Butir Tugas
Bisakah Anda menuliskan kembali seluruh petikan di bawah ini tentang Syaikh Abdurrahman al-Sudais dan bacaan basmalah, kata demi kata tanpa perubahan sedikit pun?

Petikan Teks
※ ※ ※

Sikap yang sangat bijaksana bagaimana menyikapi perbedaan pendapat mengenai soal fikih (furu’), pernah dicontohkan oleh Syaikh Abdurrahman al-Sudais. Imam Besar Masjidil Haram ini pada suatu kesempatan ‘didaulat’ menjadi khatib dan Imam salat Jumat (31 November 2014) di Masjid Istiqlal. Ketika memimpin salat tersebut beliau menjaharkan (mengeraskan) bacaan “basmalah” saat memulai surat “alfatihah” pada rakaat pertama. Tidak hanya itu, beliau juga menjaharkan bacaan basmalah sebelum memulai membaca surat (surat al A’la). Pada rakaat kedua, beliau membaca bacaan basmalah secara perlahan (sir) demikian juga ketika memulai membaca surat setelah alfatihah. Padahal, beliau adalah seorang penganut wahabi yang secara fikih berafiliasi ke Madzhab Hambali yang mentradisikan basmalah dibaca secara pelan (sirr). Alumnus S-3 Ummul Qurro dengan predikat Cumlaude ini, pasti tahu bahwa di Indonesia pada umumnya menjaharkan bacaan basmalah karena mayoritas umat Islam menganut Madzhab Syafi’i. Akan tetapi, pada saat yang sama beliau juga tahu bahwa di Indonesia pun ada umat Islam yang secara fikih mengikuti madzhab yang tidak menjaharkan bacaan basmalah.

※ ※ ※

Data yang Disediakan
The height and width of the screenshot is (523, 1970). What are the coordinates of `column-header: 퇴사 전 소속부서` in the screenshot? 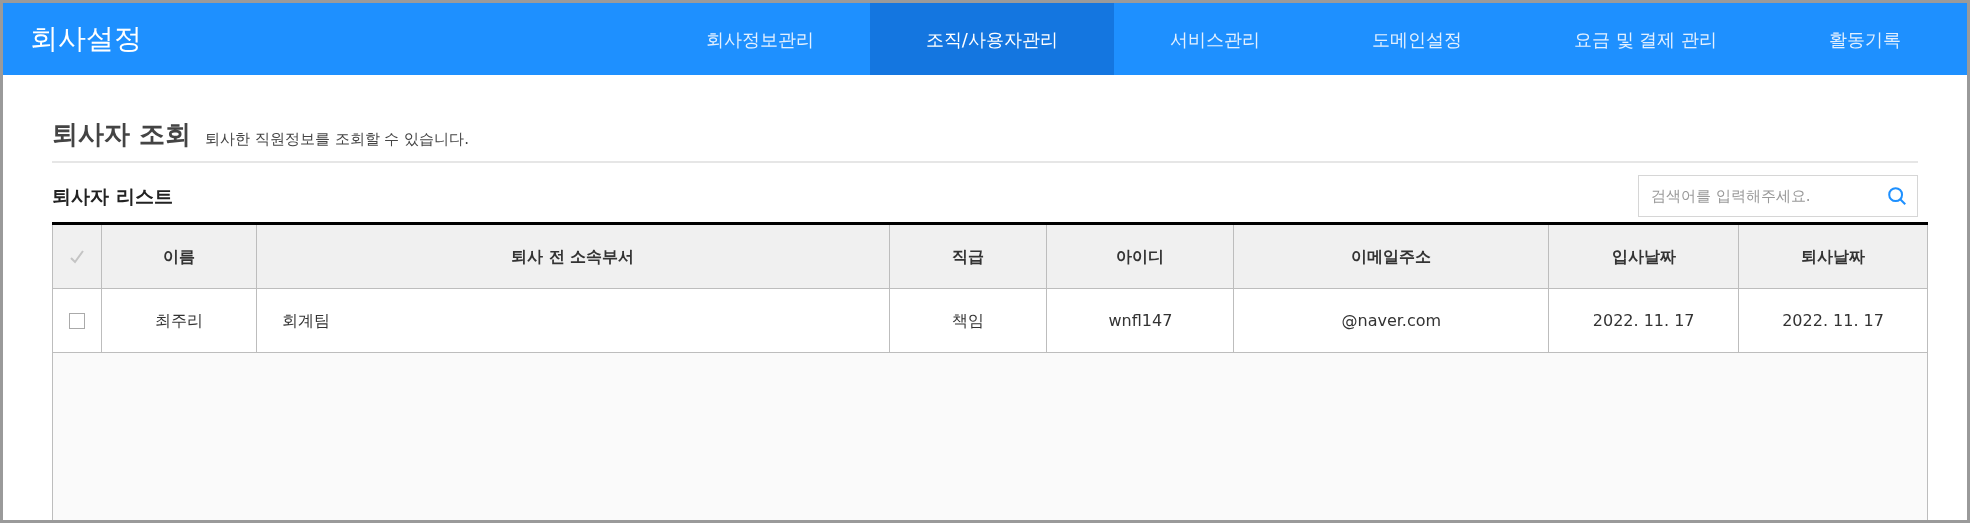 It's located at (573, 256).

※ ※ ※

Soal Terjawab
Sikap yang sangat bijaksana bagaimana menyikapi perbedaan pendapat mengenai soal fikih (furu’), pernah dicontohkan oleh Syaikh Abdurrahman al-Sudais. Imam Besar Masjidil Haram ini pada suatu kesempatan ‘didaulat’ menjadi khatib dan Imam salat Jumat (31 November 2014) di Masjid Istiqlal. Ketika memimpin salat tersebut beliau menjaharkan (mengeraskan) bacaan “basmalah” saat memulai surat “alfatihah” pada rakaat pertama. Tidak hanya itu, beliau juga menjaharkan bacaan basmalah sebelum memulai membaca surat (surat al A’la). Pada rakaat kedua, beliau membaca bacaan basmalah secara perlahan (sir) demikian juga ketika memulai membaca surat setelah alfatihah. Padahal, beliau adalah seorang penganut wahabi yang secara fikih berafiliasi ke Madzhab Hambali yang mentradisikan basmalah dibaca secara pelan (sirr). Alumnus S-3 Ummul Qurro dengan predikat Cumlaude ini, pasti tahu bahwa di Indonesia pada umumnya menjaharkan bacaan basmalah karena mayoritas umat Islam menganut Madzhab Syafi’i. Akan tetapi, pada saat yang sama beliau juga tahu bahwa di Indonesia pun ada umat Islam yang secara fikih mengikuti madzhab yang tidak menjaharkan bacaan basmalah.